### TASK ITEM:
The records below must be returned in full and unaltered.

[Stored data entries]

■ ■ ■ ■

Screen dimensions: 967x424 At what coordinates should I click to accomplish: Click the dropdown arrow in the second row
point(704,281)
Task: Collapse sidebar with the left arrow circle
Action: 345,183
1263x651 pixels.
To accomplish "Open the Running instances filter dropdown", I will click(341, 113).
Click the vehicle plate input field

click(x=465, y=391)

■ ■ ■ ■

### TASK RESPONSE:
Screen dimensions: 967x424 At what coordinates should I click to accomplish: Click the dropdown arrow in the second row
point(704,281)
Task: Collapse sidebar with the left arrow circle
Action: 345,183
1263x651 pixels.
To accomplish "Open the Running instances filter dropdown", I will click(341, 113).
Click the vehicle plate input field

click(x=465, y=391)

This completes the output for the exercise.